On 17 June, EACA participated in the webinar “Evolving Environmental Marketing Regulation” organised by the International Advertising Association (IAA). The webinar defined green marketing and provided an update on key green marketing rules around the world.
What is green marketing?
Green marketing refers to all activities that contribute to the development, marketing and promotion of products and services that have a lower environmental impact than the alternatives offered on the market.
The 4 P’s of Green Marketing
There are four pillars on which Green Marketing should be based:
- Product policy: the product should be made of natural or at least environmentally friendly materials. In the best case, this not only helps to protect nature but also to mitigate existing environmental damage.

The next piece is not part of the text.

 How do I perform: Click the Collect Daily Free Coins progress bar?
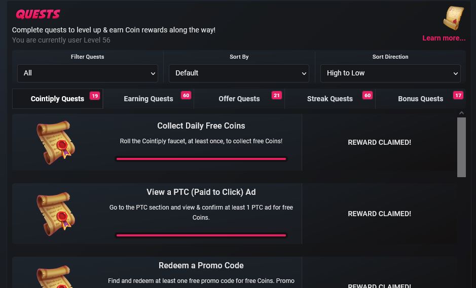(201, 159)
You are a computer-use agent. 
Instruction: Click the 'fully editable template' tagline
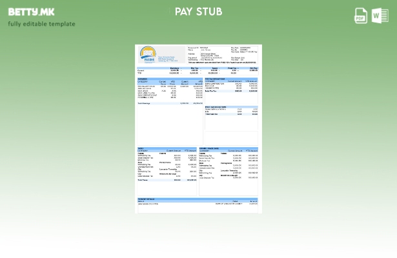(x=41, y=25)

- Pricing policy: additional costs resulting from ecological orientation may be reflected in the price to a certain extent. If the price increase is communicated transparently and plausibly, many consumers are willing to pay a higher price for sustainably produced goods. If the opportunity arises, leasing or sharing options with social and resource-saving components are also possible.
- Place policy: The transport routes needed within a production and distribution cycle are crucial for the ecological footprint of a product. They should therefore be organised as environmentally friendly and resource-saving as possible. This can be achieved, for example, by using regional raw materials.

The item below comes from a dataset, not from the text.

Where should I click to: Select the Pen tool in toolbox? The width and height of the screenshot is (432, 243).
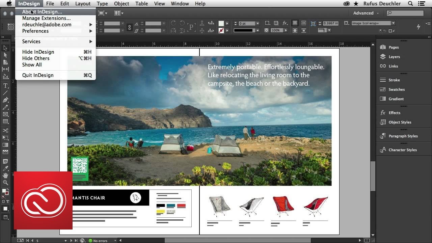click(x=5, y=100)
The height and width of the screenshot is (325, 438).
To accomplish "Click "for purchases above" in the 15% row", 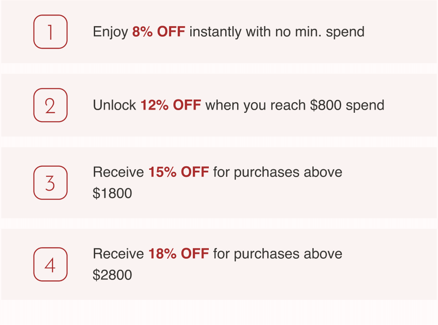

- Promotion policy: On the one hand, advertising measures should be made as environmentally friendly as possible, e.g., by eliminating flyers, which often end up in the rubbish bin after a glance, and by encouraging the use of media channels to implement one’s marketing strategy. On the other hand, a communication strategy must be developed for the company’s activities in favour of the environment. It is about informing (future) customers and keeping them in the long term.

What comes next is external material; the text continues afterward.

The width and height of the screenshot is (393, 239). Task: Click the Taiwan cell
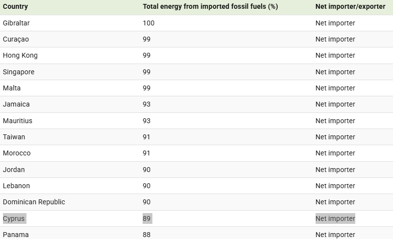point(14,137)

Ultimately, each company must decide how seriously it implements green marketing strategies and how it communicates them to the outside world. The perception must be credible, otherwise one risks the accusation of greenwashing. This term describes public relations measures that present a company or individual products as exceptionally environmentally friendly and sustainable, without this being the case. Consumers are thus deliberately misled to gain short-term advantages. This approach, however, risks permanently damaging the company’s image.